Agora em Portugal… penso que a lição aqui é que a arrogância no imediato pode dar satisfação ao ego e até alguns pequenos dividendos, mas não resulta a médio e longo prazo. Isso revelou-se com a perda de câmaras importantes por parte do PS com destaque para Lisboa, onde um dos delfins de Costa, proto candidato à sua sucessão, perdeu de forma surpreendente para Carlos Moedas. Muito mérito para este que, ao contrário de muitos e do próprio Rui Rio pensarem que foi vitória do PSD. Aqui a pessoa de Carlos Moedas, assim como em geral nas autárquicas, é chave do sucesso ou insucesso. Outro exemplo foi Coimbra, que mesmo com a promessa descabida, ridícula e despropositada de uma maternidade por parte do primeiro ministro António Costa, foi perdida para o PSD. Aliás, o desdobrar de António Costa pelo país em promessas, incluindo a de que os dinheiros do PRR (Plano de resiliência e recuperação) vindos da União Europeia seriam mais bem aproveitados se as câmaras fossem socialistas, quase numa alusão que ou vocês votam em nós ou dinheiro não vos fará proveito, é uma ação que classificaria de obscena. Mas a arrogância ferida não se ficou pelo PS. No Porto, Rui Moreira voltou a ganhar mas sem maioria. Talvez deva refletir no modo arrogante que por vezes usa na abordagem a diversos temas, e se a confiança do eleitorado se mantém nele, há certamente uma nota que este deve levar em conta. Rui Rio, que se safa do descalabro principalmente pela associação com a vitória de Carlos Moedas em Lisboa, poderia ser mais magnânimo e evitar a arrogância de discursos como se tivesse tido uma vitória estrondosa, de sua exclusiva responsabilidade.

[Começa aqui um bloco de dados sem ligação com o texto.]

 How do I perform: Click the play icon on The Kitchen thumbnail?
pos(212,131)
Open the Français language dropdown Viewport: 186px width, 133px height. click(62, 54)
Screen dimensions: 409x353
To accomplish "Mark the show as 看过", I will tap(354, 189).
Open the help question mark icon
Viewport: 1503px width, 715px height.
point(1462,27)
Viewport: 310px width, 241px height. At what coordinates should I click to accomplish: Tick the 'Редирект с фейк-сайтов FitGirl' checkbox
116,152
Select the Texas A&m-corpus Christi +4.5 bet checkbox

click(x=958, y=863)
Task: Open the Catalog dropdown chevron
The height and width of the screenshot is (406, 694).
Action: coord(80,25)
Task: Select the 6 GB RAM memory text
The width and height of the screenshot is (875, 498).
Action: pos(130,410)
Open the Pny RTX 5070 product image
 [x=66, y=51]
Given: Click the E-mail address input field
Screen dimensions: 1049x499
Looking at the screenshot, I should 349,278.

O comportamento agora no rescaldo das eleições, ou em situações como na Figueira da Foz onde a verdadeira perseguição feita a Santana Lopes, quer gostemos deste ou não, mas que foi levada ao extremo de processo em tribunal para evitar a participação de Santana à corrida eleitora na Figueira, é uma nódoa resultante de despeito arrogante que nos deve levar a franzir o sobrolho, e como fica provado por estes exemplos, o eleitorado não é cego a estes comportamentos.
Espero que os novos responsáveis autárquicos, de presidentes de câmara a presidentes de freguesia passando pelos membros de assembleia locais não se esqueçam da sua função: servir os cidadãos locais dentro das competências autárquicas e deixarem de lado a doença da “partidarite” e obsessões ideológicas que muitas vezes cegam até os melhores elementos no cumprimento dos seus deveres. Do eleitorado vem uma nota de esperança, onde apesar de ainda haver muita clarificação e tomada de consciência por fazer, há um vislumbre que nos permite estar esperançosos para o futuro. Contudo há que não baixar a guarda; há que estarmos atentos e sermos exigentes, da mesma forma que um acionista é exigente com a equipa de gestão da sua empresa, devemos ser exigentes com a equipa de gestão da res publica.